African American Rhetorics provides foundational concepts from scholars in the field in the form of a collection of essays. This book historicizes and analyzes African American Rhetoric, as well as a discussion regarding future pedagogical practices and research in the field. This book interrogates where African American Rhetorics fits into cultural rhetorics to reaffirm scholars’ rhetorical inquiry. Also, “the essays…are an attempt to explore the development, meaning, themes, strategies, and arguments of African American rhetoric(s), as well as the connections of these to culture, rhetoric, poetics, composition, and literacy and among the same” (xv). The following two essays support my future work: “Modeling Orality: African American Rhetorical Practices and the Teaching of Writing” by Lena Ampadu (136) and “The Rhetoric of Democracy: Contracts, Declarations, and Bills of Sales” by Victoria Cliett (170). This book will help with foregrounding my research in African American Rhetorics.

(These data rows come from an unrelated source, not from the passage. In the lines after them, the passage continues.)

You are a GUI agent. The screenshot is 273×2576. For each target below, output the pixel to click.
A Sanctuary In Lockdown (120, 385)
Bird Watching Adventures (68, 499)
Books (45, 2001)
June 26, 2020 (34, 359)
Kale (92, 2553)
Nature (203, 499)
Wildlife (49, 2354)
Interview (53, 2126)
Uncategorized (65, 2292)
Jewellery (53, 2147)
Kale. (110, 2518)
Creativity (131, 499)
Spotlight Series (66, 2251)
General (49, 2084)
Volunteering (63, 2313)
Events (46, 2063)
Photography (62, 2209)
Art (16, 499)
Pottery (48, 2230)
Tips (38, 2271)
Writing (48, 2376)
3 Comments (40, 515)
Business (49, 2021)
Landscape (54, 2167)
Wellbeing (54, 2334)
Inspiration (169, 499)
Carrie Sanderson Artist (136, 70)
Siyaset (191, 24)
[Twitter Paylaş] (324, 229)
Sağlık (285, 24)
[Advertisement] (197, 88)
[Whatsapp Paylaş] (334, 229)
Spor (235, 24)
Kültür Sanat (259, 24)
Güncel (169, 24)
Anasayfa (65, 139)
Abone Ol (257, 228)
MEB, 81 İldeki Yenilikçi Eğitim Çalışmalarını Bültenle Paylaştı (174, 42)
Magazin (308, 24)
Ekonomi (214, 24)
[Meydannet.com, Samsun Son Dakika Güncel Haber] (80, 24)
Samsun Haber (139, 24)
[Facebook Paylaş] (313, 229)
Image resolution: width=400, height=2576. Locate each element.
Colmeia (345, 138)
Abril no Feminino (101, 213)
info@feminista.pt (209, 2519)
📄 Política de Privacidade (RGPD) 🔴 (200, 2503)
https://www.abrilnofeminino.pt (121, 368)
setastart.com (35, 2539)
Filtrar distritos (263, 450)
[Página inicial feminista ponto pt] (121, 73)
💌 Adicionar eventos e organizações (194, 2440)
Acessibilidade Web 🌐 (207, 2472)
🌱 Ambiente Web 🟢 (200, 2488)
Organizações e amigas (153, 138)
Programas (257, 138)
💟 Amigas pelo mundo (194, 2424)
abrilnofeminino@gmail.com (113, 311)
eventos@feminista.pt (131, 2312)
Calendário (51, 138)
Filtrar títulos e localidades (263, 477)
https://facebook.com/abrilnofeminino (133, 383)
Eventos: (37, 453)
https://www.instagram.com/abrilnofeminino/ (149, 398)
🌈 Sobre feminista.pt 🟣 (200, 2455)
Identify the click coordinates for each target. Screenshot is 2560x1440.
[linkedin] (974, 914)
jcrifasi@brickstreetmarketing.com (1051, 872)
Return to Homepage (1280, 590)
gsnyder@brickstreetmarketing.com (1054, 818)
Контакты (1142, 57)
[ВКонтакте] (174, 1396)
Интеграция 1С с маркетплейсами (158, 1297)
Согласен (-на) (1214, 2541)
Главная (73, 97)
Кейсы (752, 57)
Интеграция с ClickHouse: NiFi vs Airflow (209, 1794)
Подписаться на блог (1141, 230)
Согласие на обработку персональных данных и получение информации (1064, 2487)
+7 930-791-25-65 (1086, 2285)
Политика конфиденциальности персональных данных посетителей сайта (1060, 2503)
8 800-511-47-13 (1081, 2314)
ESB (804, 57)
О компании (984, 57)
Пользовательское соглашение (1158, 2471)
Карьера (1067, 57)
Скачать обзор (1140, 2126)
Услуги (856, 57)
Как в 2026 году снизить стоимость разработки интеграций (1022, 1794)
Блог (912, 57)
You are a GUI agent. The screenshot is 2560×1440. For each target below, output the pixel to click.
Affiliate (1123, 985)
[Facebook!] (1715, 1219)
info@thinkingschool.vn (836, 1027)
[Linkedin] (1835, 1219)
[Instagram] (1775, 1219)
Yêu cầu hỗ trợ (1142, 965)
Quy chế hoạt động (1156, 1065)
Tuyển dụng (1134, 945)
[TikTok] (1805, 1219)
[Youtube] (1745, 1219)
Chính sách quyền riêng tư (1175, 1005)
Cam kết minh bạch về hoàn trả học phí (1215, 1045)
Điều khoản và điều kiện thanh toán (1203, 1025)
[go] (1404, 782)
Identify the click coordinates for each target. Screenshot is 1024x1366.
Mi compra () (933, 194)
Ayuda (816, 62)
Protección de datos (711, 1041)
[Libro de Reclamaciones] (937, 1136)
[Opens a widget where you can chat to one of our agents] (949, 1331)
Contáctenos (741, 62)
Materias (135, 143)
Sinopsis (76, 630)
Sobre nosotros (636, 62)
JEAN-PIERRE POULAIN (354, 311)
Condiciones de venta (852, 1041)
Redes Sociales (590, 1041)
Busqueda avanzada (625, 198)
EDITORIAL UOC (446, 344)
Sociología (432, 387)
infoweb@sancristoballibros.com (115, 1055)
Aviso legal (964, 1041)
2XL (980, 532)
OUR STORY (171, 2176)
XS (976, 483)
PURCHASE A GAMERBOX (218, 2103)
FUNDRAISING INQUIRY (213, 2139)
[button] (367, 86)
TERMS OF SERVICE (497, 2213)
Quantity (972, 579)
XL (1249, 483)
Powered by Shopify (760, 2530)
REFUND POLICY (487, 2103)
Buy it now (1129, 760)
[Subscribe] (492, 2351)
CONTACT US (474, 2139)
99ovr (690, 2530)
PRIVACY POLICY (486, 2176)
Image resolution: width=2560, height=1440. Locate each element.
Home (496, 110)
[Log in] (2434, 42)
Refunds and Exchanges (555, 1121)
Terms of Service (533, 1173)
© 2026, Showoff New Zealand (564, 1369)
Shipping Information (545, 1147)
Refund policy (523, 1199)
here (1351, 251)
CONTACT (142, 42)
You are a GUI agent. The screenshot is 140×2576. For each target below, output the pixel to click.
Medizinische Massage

Williams, Miriam F. From Black Codes to Recodification: Removing the Veil from Regulatory Writing. Baywood Pub, 2009.
In this book, Miriam Williams conducts three case studies using a cultural-studies approach to examine Texas regulations (the texts and writers) with African Americans as their audience. Williams examines the 1886 Texas Black Codes, plain language manuals for African American sharecroppers, regulatory writers, and audience of “contemporary” regulations along with focus-group findings. Williams develops a heuristic that can be used by regulatory writers considering African Americans are skeptical about the government. Williams finds discriminatory text by looking at the language, tone, and style of regulatory documents and finds the writers embed divisive text that marginalized people would not detect easily—a rhetorical strategy to maintain oppression. For future research in African American Rhetoric, I will consider this book’s approach and mine for regulatory and request for proposal (RFP) documents that I encountered while managing proposals in industry. I want to use their approach to find connections between my industry experience and research interests.
Young, Vershawn Ashanti, and Michelle Bachelor Robinson, eds. The Routledge Reader of African American Rhetoric: The Longue Durée of Black Voices. Routledge, 2018.
In the essay “Markings of an African Concept of Rhetoric,” Molefi Asante examines the root of African American rhetoric by first comparing the communication differences between African and Western cultures. Asante notes that because Western culture uses written communication, this gives way to a “written treatise on rhetoric,” but African culture possesses other forms of communication. Asante states, “By the nature of traditional African philosophy, rhetoric in African society is an architectonic functioning art continuously fashioning the lives and attitudes of the people” (12). For African society, there is an emphasis on spoken word or public discourse, which gives words power and makes naming a creative art. This text provides an understanding of cultural practices that inform African American rhetoric and emphasizes the work that still needs to be done to establish African rhetoric.